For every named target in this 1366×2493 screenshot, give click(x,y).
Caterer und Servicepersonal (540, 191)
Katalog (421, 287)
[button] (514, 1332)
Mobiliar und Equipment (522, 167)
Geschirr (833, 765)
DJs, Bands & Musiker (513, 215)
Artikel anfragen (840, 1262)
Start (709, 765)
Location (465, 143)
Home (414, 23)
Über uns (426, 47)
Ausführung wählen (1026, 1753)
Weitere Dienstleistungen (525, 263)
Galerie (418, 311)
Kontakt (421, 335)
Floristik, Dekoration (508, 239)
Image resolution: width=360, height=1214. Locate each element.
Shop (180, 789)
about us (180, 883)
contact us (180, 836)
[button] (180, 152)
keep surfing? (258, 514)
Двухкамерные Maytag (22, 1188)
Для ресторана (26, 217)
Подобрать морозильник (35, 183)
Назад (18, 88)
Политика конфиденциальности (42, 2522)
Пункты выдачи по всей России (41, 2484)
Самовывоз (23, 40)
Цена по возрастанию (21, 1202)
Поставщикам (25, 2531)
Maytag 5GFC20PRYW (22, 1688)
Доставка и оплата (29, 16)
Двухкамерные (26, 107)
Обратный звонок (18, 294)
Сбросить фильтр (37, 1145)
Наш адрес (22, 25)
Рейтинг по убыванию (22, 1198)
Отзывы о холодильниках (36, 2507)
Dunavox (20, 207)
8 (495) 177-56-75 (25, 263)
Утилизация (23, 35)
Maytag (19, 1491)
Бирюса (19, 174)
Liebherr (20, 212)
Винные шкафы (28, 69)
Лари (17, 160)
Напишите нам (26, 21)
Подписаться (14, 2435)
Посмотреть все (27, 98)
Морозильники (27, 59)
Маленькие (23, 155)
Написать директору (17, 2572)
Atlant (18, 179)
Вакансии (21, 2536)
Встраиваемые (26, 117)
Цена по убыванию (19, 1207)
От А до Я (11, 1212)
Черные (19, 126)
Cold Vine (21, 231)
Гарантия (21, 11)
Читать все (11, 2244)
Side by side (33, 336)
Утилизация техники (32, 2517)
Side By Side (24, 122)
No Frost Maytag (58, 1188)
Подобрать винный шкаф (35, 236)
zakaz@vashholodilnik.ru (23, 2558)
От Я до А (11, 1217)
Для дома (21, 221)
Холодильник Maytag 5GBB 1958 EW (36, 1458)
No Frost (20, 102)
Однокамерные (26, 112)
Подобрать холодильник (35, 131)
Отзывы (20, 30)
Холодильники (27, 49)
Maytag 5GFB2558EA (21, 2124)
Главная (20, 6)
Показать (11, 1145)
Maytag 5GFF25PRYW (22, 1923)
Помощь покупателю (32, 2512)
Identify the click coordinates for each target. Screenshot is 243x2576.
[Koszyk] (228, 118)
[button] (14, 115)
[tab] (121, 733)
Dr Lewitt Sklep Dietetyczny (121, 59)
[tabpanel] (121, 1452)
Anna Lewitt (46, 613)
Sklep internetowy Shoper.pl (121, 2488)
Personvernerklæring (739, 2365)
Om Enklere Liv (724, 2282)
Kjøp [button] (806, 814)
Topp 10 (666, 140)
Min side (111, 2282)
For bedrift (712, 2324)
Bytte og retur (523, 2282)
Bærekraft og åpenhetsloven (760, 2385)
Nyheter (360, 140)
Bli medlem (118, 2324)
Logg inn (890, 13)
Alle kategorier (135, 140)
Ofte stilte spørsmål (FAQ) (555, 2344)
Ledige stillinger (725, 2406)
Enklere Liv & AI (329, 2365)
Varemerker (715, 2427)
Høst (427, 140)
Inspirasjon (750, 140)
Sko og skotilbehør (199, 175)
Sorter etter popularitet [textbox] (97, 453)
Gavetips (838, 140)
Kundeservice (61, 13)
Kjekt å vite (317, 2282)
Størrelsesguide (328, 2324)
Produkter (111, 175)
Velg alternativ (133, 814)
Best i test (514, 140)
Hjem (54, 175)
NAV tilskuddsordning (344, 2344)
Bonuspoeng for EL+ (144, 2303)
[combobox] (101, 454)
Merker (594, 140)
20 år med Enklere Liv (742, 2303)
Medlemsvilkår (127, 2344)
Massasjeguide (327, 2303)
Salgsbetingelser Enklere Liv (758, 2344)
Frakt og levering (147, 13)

Requirement:
Write out the complete listing above, exactly as it reads.

Result of this exercise:
For every named target in this 1366×2493 screenshot, give click(x,y).
Caterer und Servicepersonal (540, 191)
Katalog (421, 287)
[button] (514, 1332)
Mobiliar und Equipment (522, 167)
Geschirr (833, 765)
DJs, Bands & Musiker (513, 215)
Artikel anfragen (840, 1262)
Start (709, 765)
Location (465, 143)
Home (414, 23)
Über uns (426, 47)
Ausführung wählen (1026, 1753)
Weitere Dienstleistungen (525, 263)
Galerie (418, 311)
Kontakt (421, 335)
Floristik, Dekoration (508, 239)
Image resolution: width=360, height=1214. Locate each element.
Shop (180, 789)
about us (180, 883)
contact us (180, 836)
[button] (180, 152)
keep surfing? (258, 514)
Двухкамерные Maytag (22, 1188)
Для ресторана (26, 217)
Подобрать морозильник (35, 183)
Назад (18, 88)
Политика конфиденциальности (42, 2522)
Пункты выдачи по всей России (41, 2484)
Самовывоз (23, 40)
Цена по возрастанию (21, 1202)
Поставщикам (25, 2531)
Maytag 5GFC20PRYW (22, 1688)
Доставка и оплата (29, 16)
Двухкамерные (26, 107)
Обратный звонок (18, 294)
Сбросить фильтр (37, 1145)
Наш адрес (22, 25)
Рейтинг по убыванию (22, 1198)
Отзывы о холодильниках (36, 2507)
Dunavox (20, 207)
8 (495) 177-56-75 (25, 263)
Утилизация (23, 35)
Maytag (19, 1491)
Бирюса (19, 174)
Liebherr (20, 212)
Винные шкафы (28, 69)
Лари (17, 160)
Напишите нам (26, 21)
Подписаться (14, 2435)
Посмотреть все (27, 98)
Морозильники (27, 59)
Маленькие (23, 155)
Написать директору (17, 2572)
Atlant (18, 179)
Вакансии (21, 2536)
Встраиваемые (26, 117)
Цена по убыванию (19, 1207)
От А до Я (11, 1212)
Черные (19, 126)
Cold Vine (21, 231)
Гарантия (21, 11)
Читать все (11, 2244)
Side by side (33, 336)
Утилизация техники (32, 2517)
Side By Side (24, 122)
No Frost Maytag (58, 1188)
Подобрать винный шкаф (35, 236)
zakaz@vashholodilnik.ru (23, 2558)
От Я до А (11, 1217)
Для дома (21, 221)
Холодильник Maytag 5GBB 1958 EW (36, 1458)
No Frost (20, 102)
Однокамерные (26, 112)
Подобрать холодильник (35, 131)
Отзывы (20, 30)
Холодильники (27, 49)
Maytag 5GFB2558EA (21, 2124)
Главная (20, 6)
Показать (11, 1145)
Maytag 5GFF25PRYW (22, 1923)
Помощь покупателю (32, 2512)
Identify the click coordinates for each target. Screenshot is 243x2576.
[Koszyk] (228, 118)
[button] (14, 115)
[tab] (121, 733)
Dr Lewitt Sklep Dietetyczny (121, 59)
[tabpanel] (121, 1452)
Anna Lewitt (46, 613)
Sklep internetowy Shoper.pl (121, 2488)
Personvernerklæring (739, 2365)
Om Enklere Liv (724, 2282)
Kjøp [button] (806, 814)
Topp 10 (666, 140)
Min side (111, 2282)
For bedrift (712, 2324)
Bytte og retur (523, 2282)
Bærekraft og åpenhetsloven (760, 2385)
Nyheter (360, 140)
Bli medlem (118, 2324)
Logg inn (890, 13)
Alle kategorier (135, 140)
Ofte stilte spørsmål (FAQ) (555, 2344)
Ledige stillinger (725, 2406)
Enklere Liv & AI (329, 2365)
Varemerker (715, 2427)
Høst (427, 140)
Inspirasjon (750, 140)
Sko og skotilbehør (199, 175)
Sorter etter popularitet [textbox] (97, 453)
Gavetips (838, 140)
Kundeservice (61, 13)
Kjekt å vite (317, 2282)
Størrelsesguide (328, 2324)
Produkter (111, 175)
Velg alternativ (133, 814)
Best i test (514, 140)
Hjem (54, 175)
NAV tilskuddsordning (344, 2344)
Bonuspoeng for EL+ (144, 2303)
[combobox] (101, 454)
Merker (594, 140)
20 år med Enklere Liv (742, 2303)
Medlemsvilkår (127, 2344)
Massasjeguide (327, 2303)
Salgsbetingelser Enklere Liv (758, 2344)
Frakt og levering (147, 13)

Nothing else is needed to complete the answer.